Consignes:
1. Pour chaque affirmation, dites si elle concorde avec le texte sur Mouhot : (a) le mont Fuji a été vu pendant le déplacement ; (b) la chaleur est comparée à celle de juillet ; (c) le déplacement se fait en shinkansen. Répondez par oui ou non et citez les mots décisifs.
2. Relevez tous les noms de personnes qui figurent dans le passage entre guillemets du texte sur Mouhot.
3. Poursuivez le texte sur Mouhot après sa dernière phrase.

Texte donné:
◆ ◆ ◆
D’un sextant et d’un compas
Le soleil revient et déjà la chaleur comme en juillet. On se croirait dans un cœur de centrale…
Pendant que la France vote, peu, semble-t-il, nouveau déplacement en shinkansen avec T., mais pas de Mont Fuji pour cause de nuées. Je replonge dans le somptueux passé devillien et en suis tellement ébloui que je n’ai, quant à moi, rien d’autre à dire.
« Mouhot c’est le nez de Cléopâtre et la théodicée de Leibniz, l’histoire du battement d’ailes d’un papillon qui provoque une catastrophe des milliers de kilomètres plus loin ou des dizaines d’années plus tard. Sans Mouhot peut-être pas de rue Saint-André-des-Arts pour Ieng Sary et Ieng Thirith ni pour Pol Pot.
◆ ◆ ◆
[Entrées de texte et d'emplacement d'éléments]

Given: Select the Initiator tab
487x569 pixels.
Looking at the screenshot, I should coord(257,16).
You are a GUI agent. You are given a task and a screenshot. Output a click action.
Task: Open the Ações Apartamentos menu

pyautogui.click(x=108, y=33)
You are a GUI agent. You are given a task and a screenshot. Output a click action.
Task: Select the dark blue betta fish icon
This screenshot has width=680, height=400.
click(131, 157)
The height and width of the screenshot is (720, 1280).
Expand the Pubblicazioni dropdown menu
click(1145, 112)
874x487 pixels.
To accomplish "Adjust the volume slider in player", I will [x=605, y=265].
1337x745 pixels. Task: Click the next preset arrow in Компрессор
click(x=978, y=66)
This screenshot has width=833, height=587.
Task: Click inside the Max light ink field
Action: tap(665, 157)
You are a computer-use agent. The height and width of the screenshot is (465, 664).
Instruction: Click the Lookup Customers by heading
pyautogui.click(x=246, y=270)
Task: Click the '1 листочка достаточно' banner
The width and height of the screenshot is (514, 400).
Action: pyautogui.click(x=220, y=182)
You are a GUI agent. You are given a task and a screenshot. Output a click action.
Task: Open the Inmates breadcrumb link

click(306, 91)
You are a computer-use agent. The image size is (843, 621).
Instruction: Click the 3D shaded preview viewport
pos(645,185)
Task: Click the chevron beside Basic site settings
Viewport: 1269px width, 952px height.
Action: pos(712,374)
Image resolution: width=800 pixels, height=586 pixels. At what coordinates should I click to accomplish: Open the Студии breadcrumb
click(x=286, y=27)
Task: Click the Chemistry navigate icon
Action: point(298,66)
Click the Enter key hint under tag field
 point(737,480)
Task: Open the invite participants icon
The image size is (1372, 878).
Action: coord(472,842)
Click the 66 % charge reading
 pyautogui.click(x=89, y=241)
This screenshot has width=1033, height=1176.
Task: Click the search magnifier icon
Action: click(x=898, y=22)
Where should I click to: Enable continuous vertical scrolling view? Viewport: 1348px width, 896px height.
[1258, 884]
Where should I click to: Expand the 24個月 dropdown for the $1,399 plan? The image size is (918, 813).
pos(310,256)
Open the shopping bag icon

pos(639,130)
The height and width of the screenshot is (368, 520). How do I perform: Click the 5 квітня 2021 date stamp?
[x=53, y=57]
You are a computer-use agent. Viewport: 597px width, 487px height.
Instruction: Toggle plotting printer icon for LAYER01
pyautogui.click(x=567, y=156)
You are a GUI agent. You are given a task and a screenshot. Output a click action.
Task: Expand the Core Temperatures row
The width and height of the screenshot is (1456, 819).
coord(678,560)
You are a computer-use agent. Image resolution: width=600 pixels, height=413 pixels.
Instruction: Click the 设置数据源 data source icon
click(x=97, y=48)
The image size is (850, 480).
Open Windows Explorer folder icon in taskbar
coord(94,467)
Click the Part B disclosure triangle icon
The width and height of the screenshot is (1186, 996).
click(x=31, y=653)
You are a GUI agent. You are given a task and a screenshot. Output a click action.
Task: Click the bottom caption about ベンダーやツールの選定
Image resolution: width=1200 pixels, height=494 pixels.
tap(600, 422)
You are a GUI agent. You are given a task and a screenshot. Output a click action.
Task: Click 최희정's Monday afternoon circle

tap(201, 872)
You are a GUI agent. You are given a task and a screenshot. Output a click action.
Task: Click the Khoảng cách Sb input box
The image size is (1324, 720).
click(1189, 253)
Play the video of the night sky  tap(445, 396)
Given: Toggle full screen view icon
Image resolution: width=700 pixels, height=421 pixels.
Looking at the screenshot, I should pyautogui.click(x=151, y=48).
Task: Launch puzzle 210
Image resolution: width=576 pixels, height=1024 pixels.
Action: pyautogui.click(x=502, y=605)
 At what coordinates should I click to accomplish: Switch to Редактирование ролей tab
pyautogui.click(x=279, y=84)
◆ ◆ ◆
Résultats:
1.
(a) Non : « mais pas de Mont Fuji pour cause de nuées ».
(b) Oui : « déjà la chaleur comme en juillet ».
(c) Oui : « nouveau déplacement en shinkansen avec T. ».

2. Mouhot, Cléopâtre, Leibniz, Ieng Sary, Ieng Thirith, Pol Pot

3.
Ce paisible savant fait s’entrechoquer ici l’Orient et l’Occident, traîne dans son sillage l’exploration, la conquête, la colonisation, la guerre. Mouhot n’est pourtant pas le premier Européen à découvrir les temples d’Angkor. Des voyageurs portugais égarés avaient mentionné dès le XVIe siècle les grands fantômes de pierre sous la nuit humide de la forêt. Mais c’est qu’il écrit et dessine plutôt bien, Mouhot. C’est aussi qu’il est équipé d’un sextant et d’un compas. Des mois après sa mort dans la région de Luang Prabang, on retrouve ses effets, ses bocaux d’insectes, ses animaux empaillés, son journal surtout. La position des temples d’Angkor y est consignée. C’est sous le Second Empire la mode de ces voyages en des terres inconnues que la mort solitaire nimbe d’une grandeur christique. On s’arrache les revues des Sociétés de Géographie, et Le tour du monde, qui publie en feuilleton le journal de Mouhot, mais Mouhot n’en saura jamais rien. » (Patrick Deville, Kampuchéa, p. 55-56)« Pendant plus d’un siècle, jusqu’à la fin de la Guerre froide, se donneront libre cours, dans cette Indochine ravagée, écrasée de bombes, les folies de l’Europe puis de l’Amérique, de la Russie et de la Chine. Les rêves écroulés, les actes d’héroïsme grandiose et les lâchetés immenses, les barbaries. Tout ce contre quoi voulait lutter, à juste titre, quelques étudiants idéalistes du tiers-monde. » (Ibid., p. 62)
« La seule invention digne d’Angkor fut celle de Coppola.
L’idée de déplacer le cœur des ténèbres de Conrad depuis Kisangani au Congo vers le Cambodge, et d’installer là le vieux Kurtz délirant, le visage rayé de ses peintures de guerre. L’Horreur ! L’Horreur !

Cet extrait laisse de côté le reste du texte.